As for no “down”, this is correct, but irrelevant. Pressure does not have a direction, or equivalently, it pushes equally in all directions at a point. If I put a ping-pong ball in deep water (not necessarily at the center of a planet; the bottom of the Marianas Trench would do just fine), it’ll be pressed on in all directions: The top surface of the ball will be pushed down, the bottom surface will be pushed up, the left surface will be pushed to the right, the right surface will be pushed to the left, and so on. In short, all parts of the ping-pong ball will be pushed towards the center of the ball (not the center of the Earth), with the likely effect of crushing the ball. In much less than 20 minutes.

I should think that radioactive decay of naturally-occurring tritium would provide some heat, but I have no clue how to calculate it. From reasearching a prior Staff Report, I know that about 1/6700[sup]th[/sup] of the hydrogen found in water will be tritium–at least in our solar system. I don’t know enough about the tritium decay process to work out how much energy is released to contribute to heating.

I believe that tritium beta-decays to helium-3, so the energy released per decay would be the mass of a tritium nucleus minus the mass of a He-3 nucleus and an electron (we can neglect the mass of the antineutrino). But I can’t seem to find those masses to sufficient precision. And we can’t neglect the energy of the antineutrino, essentially all of which would be instantly lost to space, and I don’t know how much energy, on average, goes into the antineutrino.

It’s rather moot, anyway, since tritium has a half-life of only around 20 years, so it’d be almost entirely gone before the planet could shed its primordial heat. The only reason we still have any on Earth is it’s being continually replenished via energy from the Sun and cosmic rays.

Tritium decay releases 18.591 keV. On average, a little less than two-thirds of that will be wasted on the antineutrino. That leaves about 6 keV, or 10[sup]-15[/sup] joules, per decay available for heating. Taking QED’s quoted isotopic ratio and a half-life of 12.33 years, I find that a gram of water yields about 10 microwatts. But, yes, it will all be gone in a matter of decades without a source.

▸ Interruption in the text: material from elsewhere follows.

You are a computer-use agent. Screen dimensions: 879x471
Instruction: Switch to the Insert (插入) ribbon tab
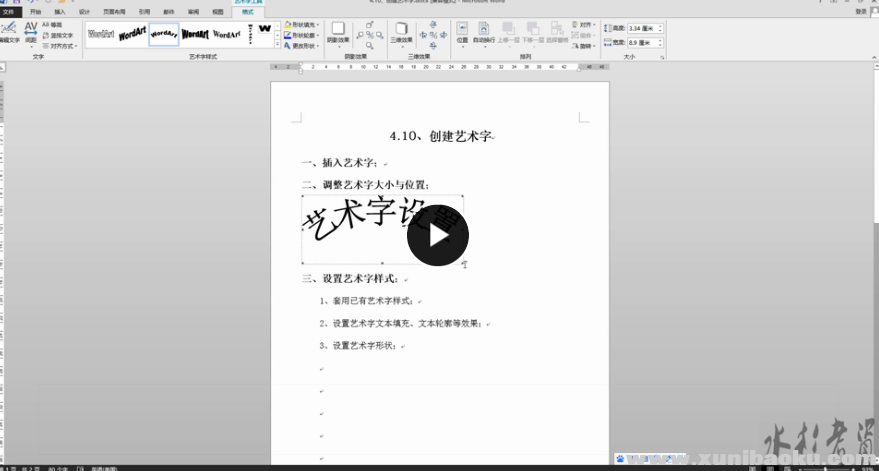point(60,12)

Well, the equation you’ve stated is the Ideal Gas Law (of which Gay-Lussac’s law is a special case dealing with temperature and pressure variations in a fixed volume). The Ideal Gas Law assumes “ideal” behavior, i.e. only momentum transfer via Van der Waals forces with no electrostatic interaction or nonequilibrium molecular states, which works pretty well for the noble gases or nonionized gas-phase fluids at low pressures and high temperatures, but not so well for gases that are relatively closer to the liquid state like air, and not at all for liquid water. (For the nonce, the Peng-Robinson Equation of State is a better approximation of the behavior of real-world gases under most conditions, including near condensation.)

With liquids, which are essentially incompressible, doing work (in the technical sense of the word) on a static fluid is difficult–nearly as much so as trying to compress a solid. The variation of temperature with pressure of a liquid is very small under normal pressures, and so the notion of a fluid becoming hotter as it is compressed, as gases do, is outside of our normal experience. Although this phase diagram for water doesn’t go much above 1 atm, you can see how both the solid and liquid states begin to turn upward at D and C respectively, offering very little increase in temperature with respect to pressure. Mineral oil in a hydraulic loop pressurized to 3000psi or 3500psi gets hot of course, but that’s mostly due to viscosity within the moving fluid; if it were pressurized to that temperature statically it wouldn’t get very hot or suffer much in the way of energy losses (which is a persuasive argument for the use of closed-loop hydraulics).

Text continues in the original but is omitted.